> _Records supplied_
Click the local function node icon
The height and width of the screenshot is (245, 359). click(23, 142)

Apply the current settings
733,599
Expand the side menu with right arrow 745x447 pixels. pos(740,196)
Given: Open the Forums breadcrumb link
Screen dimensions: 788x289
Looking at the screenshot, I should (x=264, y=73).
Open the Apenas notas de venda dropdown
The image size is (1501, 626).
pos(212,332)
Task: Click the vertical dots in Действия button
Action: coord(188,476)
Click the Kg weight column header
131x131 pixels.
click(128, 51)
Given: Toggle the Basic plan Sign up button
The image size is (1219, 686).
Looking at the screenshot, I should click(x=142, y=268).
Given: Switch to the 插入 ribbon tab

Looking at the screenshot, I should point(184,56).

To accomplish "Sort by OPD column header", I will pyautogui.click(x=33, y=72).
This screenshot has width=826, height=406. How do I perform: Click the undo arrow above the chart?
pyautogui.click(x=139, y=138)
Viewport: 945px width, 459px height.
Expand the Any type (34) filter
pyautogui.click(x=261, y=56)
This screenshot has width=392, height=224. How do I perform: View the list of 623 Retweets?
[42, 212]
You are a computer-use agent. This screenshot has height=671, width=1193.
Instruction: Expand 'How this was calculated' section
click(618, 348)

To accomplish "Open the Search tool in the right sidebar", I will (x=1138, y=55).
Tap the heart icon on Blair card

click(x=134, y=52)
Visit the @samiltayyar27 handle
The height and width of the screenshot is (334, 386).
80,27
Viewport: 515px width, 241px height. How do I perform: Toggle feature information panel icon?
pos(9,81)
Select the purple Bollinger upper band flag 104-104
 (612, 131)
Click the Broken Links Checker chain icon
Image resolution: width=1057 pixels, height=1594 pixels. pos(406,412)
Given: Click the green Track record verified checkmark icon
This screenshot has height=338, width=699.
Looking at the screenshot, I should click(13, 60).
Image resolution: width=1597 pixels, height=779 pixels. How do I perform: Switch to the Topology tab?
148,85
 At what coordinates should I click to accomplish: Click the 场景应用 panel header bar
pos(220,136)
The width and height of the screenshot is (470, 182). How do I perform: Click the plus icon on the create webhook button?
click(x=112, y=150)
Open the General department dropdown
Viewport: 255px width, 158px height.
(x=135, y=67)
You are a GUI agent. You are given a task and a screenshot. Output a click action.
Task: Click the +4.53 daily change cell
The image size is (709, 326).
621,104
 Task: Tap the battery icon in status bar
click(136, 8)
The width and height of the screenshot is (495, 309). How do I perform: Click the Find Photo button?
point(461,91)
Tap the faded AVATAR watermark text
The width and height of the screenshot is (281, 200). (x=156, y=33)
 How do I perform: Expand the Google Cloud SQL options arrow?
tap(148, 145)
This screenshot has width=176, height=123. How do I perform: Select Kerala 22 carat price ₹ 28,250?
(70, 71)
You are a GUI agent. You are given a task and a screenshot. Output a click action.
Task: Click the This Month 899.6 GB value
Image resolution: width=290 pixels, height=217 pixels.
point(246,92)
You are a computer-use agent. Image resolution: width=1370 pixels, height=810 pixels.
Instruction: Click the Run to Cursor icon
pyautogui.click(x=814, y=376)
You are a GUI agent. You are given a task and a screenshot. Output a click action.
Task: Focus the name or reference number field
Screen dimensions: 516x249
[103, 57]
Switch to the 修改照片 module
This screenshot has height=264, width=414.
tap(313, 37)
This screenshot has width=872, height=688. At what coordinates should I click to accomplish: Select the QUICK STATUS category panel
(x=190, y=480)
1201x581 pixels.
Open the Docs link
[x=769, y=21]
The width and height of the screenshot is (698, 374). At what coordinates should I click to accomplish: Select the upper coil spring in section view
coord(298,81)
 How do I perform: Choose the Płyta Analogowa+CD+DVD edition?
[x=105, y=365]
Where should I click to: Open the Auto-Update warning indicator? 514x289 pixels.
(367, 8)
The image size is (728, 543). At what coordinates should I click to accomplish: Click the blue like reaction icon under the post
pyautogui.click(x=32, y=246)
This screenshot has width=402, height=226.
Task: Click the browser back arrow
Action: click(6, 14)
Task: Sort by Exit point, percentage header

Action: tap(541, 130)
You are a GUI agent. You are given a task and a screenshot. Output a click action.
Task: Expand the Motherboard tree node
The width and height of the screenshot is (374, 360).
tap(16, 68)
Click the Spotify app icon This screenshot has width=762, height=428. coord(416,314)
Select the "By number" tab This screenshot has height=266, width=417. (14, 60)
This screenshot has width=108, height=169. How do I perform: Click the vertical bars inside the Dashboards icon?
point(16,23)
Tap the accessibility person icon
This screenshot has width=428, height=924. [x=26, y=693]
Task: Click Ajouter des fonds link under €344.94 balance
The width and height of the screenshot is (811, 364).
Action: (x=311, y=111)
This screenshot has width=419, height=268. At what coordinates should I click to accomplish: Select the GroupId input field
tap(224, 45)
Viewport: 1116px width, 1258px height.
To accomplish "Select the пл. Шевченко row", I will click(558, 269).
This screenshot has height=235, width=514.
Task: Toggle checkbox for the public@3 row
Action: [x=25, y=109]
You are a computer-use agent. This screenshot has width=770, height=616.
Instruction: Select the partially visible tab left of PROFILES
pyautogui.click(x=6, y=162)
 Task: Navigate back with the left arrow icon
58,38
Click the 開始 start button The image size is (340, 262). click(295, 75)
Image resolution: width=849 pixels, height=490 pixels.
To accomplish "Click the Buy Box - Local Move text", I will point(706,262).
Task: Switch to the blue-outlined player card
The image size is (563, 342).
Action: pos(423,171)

> _Your task_
Give only how many lines above hold "number".

> _Reply_
2